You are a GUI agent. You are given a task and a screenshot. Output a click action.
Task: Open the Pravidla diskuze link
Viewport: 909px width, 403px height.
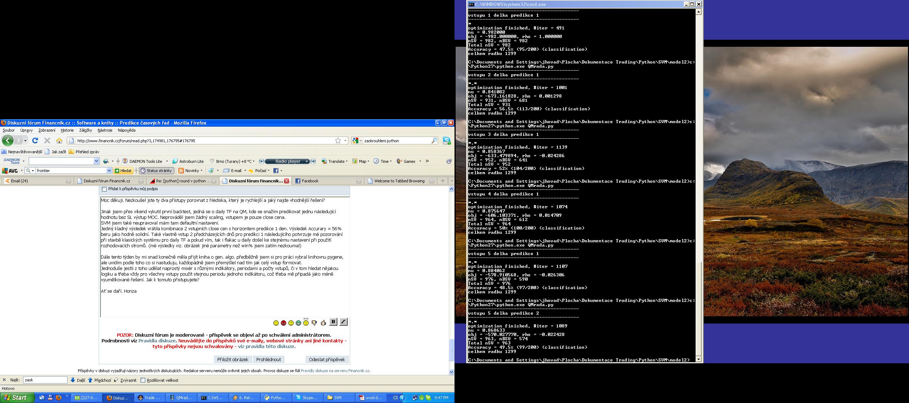pyautogui.click(x=157, y=341)
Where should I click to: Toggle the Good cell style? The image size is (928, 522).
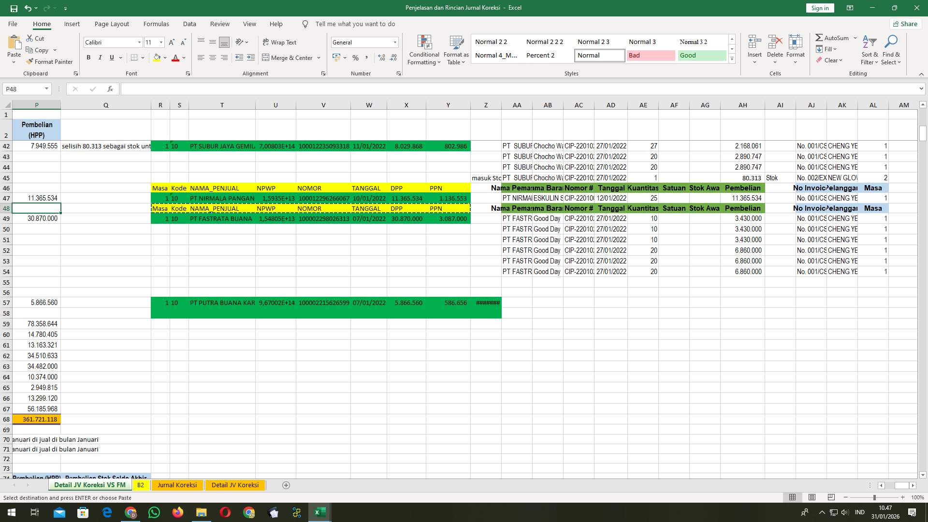click(701, 55)
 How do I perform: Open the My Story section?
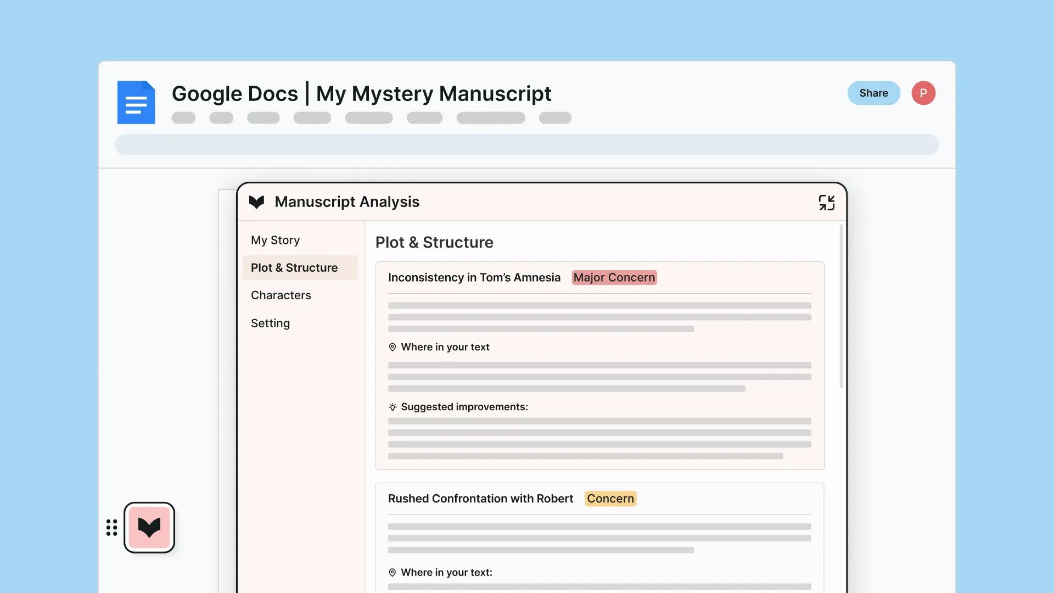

## What to do
Without including any pictures, repeat the records above exactly.

## Answer area
You are a GUI agent. You are given a task and a screenshot. Output a click action.
Task: Open the Pravidla diskuze link
Viewport: 909px width, 403px height.
pyautogui.click(x=157, y=341)
Where should I click to: Toggle the Good cell style? The image size is (928, 522).
click(701, 55)
 How do I perform: Open the My Story section?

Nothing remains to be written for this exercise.